Task goal: Once the data has been read, restate all of it exactly.

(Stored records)
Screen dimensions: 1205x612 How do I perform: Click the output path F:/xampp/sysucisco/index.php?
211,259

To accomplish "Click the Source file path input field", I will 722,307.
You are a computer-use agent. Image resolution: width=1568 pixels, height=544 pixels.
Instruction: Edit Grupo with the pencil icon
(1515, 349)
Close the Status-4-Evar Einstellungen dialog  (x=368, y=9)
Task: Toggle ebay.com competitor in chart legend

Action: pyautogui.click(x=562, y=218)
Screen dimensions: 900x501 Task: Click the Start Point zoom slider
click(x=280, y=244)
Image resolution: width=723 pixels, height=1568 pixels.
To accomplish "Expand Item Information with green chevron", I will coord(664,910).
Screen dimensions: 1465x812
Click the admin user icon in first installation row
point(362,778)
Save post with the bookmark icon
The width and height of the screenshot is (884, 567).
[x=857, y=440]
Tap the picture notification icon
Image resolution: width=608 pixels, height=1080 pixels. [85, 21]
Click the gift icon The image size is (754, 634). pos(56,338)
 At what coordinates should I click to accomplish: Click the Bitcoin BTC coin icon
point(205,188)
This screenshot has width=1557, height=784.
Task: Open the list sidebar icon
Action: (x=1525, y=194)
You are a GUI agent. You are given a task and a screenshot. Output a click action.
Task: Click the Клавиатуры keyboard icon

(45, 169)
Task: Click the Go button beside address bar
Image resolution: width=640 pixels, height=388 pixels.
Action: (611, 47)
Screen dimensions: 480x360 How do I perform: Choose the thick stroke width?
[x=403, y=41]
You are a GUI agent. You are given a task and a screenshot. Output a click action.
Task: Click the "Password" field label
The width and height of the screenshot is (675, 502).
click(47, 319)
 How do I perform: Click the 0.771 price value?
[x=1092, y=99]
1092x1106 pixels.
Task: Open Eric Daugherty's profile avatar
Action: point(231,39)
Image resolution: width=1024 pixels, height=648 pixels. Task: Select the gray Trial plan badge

Written answer:
Screen dimensions: 1205x612 How do I perform: Click the output path F:/xampp/sysucisco/index.php?
211,259

To accomplish "Click the Source file path input field", I will 722,307.
You are a computer-use agent. Image resolution: width=1568 pixels, height=544 pixels.
Instruction: Edit Grupo with the pencil icon
(1515, 349)
Close the Status-4-Evar Einstellungen dialog  (x=368, y=9)
Task: Toggle ebay.com competitor in chart legend

Action: pyautogui.click(x=562, y=218)
Screen dimensions: 900x501 Task: Click the Start Point zoom slider
click(x=280, y=244)
Image resolution: width=723 pixels, height=1568 pixels.
To accomplish "Expand Item Information with green chevron", I will coord(664,910).
Screen dimensions: 1465x812
Click the admin user icon in first installation row
point(362,778)
Save post with the bookmark icon
The width and height of the screenshot is (884, 567).
[x=857, y=440]
Tap the picture notification icon
Image resolution: width=608 pixels, height=1080 pixels. [85, 21]
Click the gift icon The image size is (754, 634). pos(56,338)
 At what coordinates should I click to accomplish: Click the Bitcoin BTC coin icon
point(205,188)
This screenshot has width=1557, height=784.
Task: Open the list sidebar icon
Action: (x=1525, y=194)
You are a GUI agent. You are given a task and a screenshot. Output a click action.
Task: Click the Клавиатуры keyboard icon

(45, 169)
Task: Click the Go button beside address bar
Image resolution: width=640 pixels, height=388 pixels.
Action: (611, 47)
Screen dimensions: 480x360 How do I perform: Choose the thick stroke width?
[x=403, y=41]
You are a GUI agent. You are given a task and a screenshot. Output a click action.
Task: Click the "Password" field label
The width and height of the screenshot is (675, 502).
click(47, 319)
 How do I perform: Click the 0.771 price value?
[x=1092, y=99]
1092x1106 pixels.
Task: Open Eric Daugherty's profile avatar
Action: point(231,39)
Image resolution: width=1024 pixels, height=648 pixels. Task: Select the gray Trial plan badge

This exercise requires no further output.